Swap "Instruction" for "Step" throughout these lines, leaving everything else as it is.

◆ Information shown
--------
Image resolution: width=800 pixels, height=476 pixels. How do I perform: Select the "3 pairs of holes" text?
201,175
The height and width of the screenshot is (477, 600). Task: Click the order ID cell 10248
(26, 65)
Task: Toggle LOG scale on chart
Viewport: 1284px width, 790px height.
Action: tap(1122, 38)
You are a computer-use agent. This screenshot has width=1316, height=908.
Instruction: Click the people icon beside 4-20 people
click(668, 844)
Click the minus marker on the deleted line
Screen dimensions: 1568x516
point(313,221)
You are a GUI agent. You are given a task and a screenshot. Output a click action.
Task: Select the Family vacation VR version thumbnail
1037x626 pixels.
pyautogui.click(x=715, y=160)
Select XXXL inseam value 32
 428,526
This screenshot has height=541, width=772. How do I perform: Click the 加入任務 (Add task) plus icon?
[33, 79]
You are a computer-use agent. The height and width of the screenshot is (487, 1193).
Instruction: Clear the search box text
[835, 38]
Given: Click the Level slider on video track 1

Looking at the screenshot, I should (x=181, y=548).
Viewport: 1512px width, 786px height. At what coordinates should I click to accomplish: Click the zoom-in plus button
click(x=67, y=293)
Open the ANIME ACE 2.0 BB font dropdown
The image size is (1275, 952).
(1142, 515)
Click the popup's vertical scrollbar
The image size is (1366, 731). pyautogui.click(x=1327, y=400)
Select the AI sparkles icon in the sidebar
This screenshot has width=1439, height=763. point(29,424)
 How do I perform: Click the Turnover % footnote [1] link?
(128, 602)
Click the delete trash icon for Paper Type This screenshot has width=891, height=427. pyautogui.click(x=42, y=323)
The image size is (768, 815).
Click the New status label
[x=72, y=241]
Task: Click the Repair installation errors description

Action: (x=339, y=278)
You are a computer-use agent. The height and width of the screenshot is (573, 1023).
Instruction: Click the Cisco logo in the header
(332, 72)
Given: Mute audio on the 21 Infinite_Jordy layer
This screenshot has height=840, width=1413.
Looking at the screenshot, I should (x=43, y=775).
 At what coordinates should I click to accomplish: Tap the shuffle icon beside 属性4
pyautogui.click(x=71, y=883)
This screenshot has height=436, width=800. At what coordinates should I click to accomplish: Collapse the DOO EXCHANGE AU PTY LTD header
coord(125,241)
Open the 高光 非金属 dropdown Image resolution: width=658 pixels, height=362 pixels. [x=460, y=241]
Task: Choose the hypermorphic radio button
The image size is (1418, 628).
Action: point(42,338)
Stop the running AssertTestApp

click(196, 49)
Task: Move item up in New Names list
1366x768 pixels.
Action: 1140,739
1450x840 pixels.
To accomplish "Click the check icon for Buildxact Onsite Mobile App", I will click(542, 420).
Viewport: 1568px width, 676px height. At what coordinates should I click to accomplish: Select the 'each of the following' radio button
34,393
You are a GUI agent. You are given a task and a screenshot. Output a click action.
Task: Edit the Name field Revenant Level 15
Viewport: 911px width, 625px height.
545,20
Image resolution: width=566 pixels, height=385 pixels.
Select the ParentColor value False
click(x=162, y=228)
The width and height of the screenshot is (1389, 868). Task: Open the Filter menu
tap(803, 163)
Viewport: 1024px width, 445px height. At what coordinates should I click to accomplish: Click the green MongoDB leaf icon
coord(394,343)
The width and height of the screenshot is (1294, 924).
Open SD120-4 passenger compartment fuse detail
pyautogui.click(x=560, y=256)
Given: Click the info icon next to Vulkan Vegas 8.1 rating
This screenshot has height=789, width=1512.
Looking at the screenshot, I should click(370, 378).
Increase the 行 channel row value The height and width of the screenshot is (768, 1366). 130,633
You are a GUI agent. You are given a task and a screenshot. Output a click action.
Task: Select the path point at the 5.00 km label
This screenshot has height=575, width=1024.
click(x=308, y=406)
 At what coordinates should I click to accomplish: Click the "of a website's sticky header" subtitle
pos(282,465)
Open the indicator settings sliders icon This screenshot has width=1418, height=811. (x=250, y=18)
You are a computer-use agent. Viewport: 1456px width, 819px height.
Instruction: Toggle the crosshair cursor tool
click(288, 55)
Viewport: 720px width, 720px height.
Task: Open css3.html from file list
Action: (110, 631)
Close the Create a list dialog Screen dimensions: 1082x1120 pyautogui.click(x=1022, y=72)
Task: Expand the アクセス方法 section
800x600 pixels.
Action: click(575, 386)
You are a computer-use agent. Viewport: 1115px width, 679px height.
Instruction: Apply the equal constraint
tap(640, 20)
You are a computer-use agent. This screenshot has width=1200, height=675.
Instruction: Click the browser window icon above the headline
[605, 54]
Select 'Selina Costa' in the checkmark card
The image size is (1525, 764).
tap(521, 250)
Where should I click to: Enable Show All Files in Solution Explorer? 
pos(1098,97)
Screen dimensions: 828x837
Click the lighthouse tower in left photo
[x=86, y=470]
--------
◆ Result of the task
Image resolution: width=800 pixels, height=476 pixels. How do I perform: Select the "3 pairs of holes" text?
201,175
The height and width of the screenshot is (477, 600). Task: Click the order ID cell 10248
(26, 65)
Task: Toggle LOG scale on chart
Viewport: 1284px width, 790px height.
Action: tap(1122, 38)
You are a computer-use agent. This screenshot has width=1316, height=908.
Step: Click the people icon beside 4-20 people
click(668, 844)
Click the minus marker on the deleted line
Screen dimensions: 1568x516
point(313,221)
You are a GUI agent. You are given a task and a screenshot. Output a click action.
Task: Select the Family vacation VR version thumbnail
1037x626 pixels.
pyautogui.click(x=715, y=160)
Select XXXL inseam value 32
 428,526
This screenshot has height=541, width=772. How do I perform: Click the 加入任務 (Add task) plus icon?
[33, 79]
You are a computer-use agent. The height and width of the screenshot is (487, 1193).
Step: Clear the search box text
[835, 38]
Given: Click the Level slider on video track 1

Looking at the screenshot, I should (x=181, y=548).
Viewport: 1512px width, 786px height. At what coordinates should I click to accomplish: Click the zoom-in plus button
click(x=67, y=293)
Open the ANIME ACE 2.0 BB font dropdown
The image size is (1275, 952).
(1142, 515)
Click the popup's vertical scrollbar
The image size is (1366, 731). pyautogui.click(x=1327, y=400)
Select the AI sparkles icon in the sidebar
This screenshot has width=1439, height=763. point(29,424)
 How do I perform: Click the Turnover % footnote [1] link?
(128, 602)
Click the delete trash icon for Paper Type This screenshot has width=891, height=427. pyautogui.click(x=42, y=323)
The image size is (768, 815).
Click the New status label
[x=72, y=241]
Task: Click the Repair installation errors description

Action: (x=339, y=278)
You are a computer-use agent. The height and width of the screenshot is (573, 1023).
Step: Click the Cisco logo in the header
(332, 72)
Given: Mute audio on the 21 Infinite_Jordy layer
This screenshot has height=840, width=1413.
Looking at the screenshot, I should (x=43, y=775).
 At what coordinates should I click to accomplish: Tap the shuffle icon beside 属性4
pyautogui.click(x=71, y=883)
This screenshot has height=436, width=800. At what coordinates should I click to accomplish: Collapse the DOO EXCHANGE AU PTY LTD header
coord(125,241)
Open the 高光 非金属 dropdown Image resolution: width=658 pixels, height=362 pixels. [x=460, y=241]
Task: Choose the hypermorphic radio button
The image size is (1418, 628).
Action: point(42,338)
Stop the running AssertTestApp

click(196, 49)
Task: Move item up in New Names list
1366x768 pixels.
Action: 1140,739
1450x840 pixels.
To accomplish "Click the check icon for Buildxact Onsite Mobile App", I will click(542, 420).
Viewport: 1568px width, 676px height. At what coordinates should I click to accomplish: Select the 'each of the following' radio button
34,393
You are a GUI agent. You are given a task and a screenshot. Output a click action.
Task: Edit the Name field Revenant Level 15
Viewport: 911px width, 625px height.
545,20
Image resolution: width=566 pixels, height=385 pixels.
Select the ParentColor value False
click(x=162, y=228)
The width and height of the screenshot is (1389, 868). Task: Open the Filter menu
tap(803, 163)
Viewport: 1024px width, 445px height. At what coordinates should I click to accomplish: Click the green MongoDB leaf icon
coord(394,343)
The width and height of the screenshot is (1294, 924).
Open SD120-4 passenger compartment fuse detail
pyautogui.click(x=560, y=256)
Given: Click the info icon next to Vulkan Vegas 8.1 rating
This screenshot has height=789, width=1512.
Looking at the screenshot, I should click(370, 378).
Increase the 行 channel row value The height and width of the screenshot is (768, 1366). 130,633
You are a GUI agent. You are given a task and a screenshot. Output a click action.
Task: Select the path point at the 5.00 km label
This screenshot has height=575, width=1024.
click(x=308, y=406)
 At what coordinates should I click to accomplish: Click the "of a website's sticky header" subtitle
pos(282,465)
Open the indicator settings sliders icon This screenshot has width=1418, height=811. (x=250, y=18)
You are a computer-use agent. Viewport: 1456px width, 819px height.
Step: Toggle the crosshair cursor tool
click(288, 55)
Viewport: 720px width, 720px height.
Task: Open css3.html from file list
Action: (110, 631)
Close the Create a list dialog Screen dimensions: 1082x1120 pyautogui.click(x=1022, y=72)
Task: Expand the アクセス方法 section
800x600 pixels.
Action: click(575, 386)
You are a computer-use agent. Viewport: 1115px width, 679px height.
Step: Apply the equal constraint
tap(640, 20)
You are a computer-use agent. This screenshot has width=1200, height=675.
Step: Click the browser window icon above the headline
[605, 54]
Select 'Selina Costa' in the checkmark card
The image size is (1525, 764).
tap(521, 250)
Where should I click to: Enable Show All Files in Solution Explorer? 
pos(1098,97)
Screen dimensions: 828x837
Click the lighthouse tower in left photo
[x=86, y=470]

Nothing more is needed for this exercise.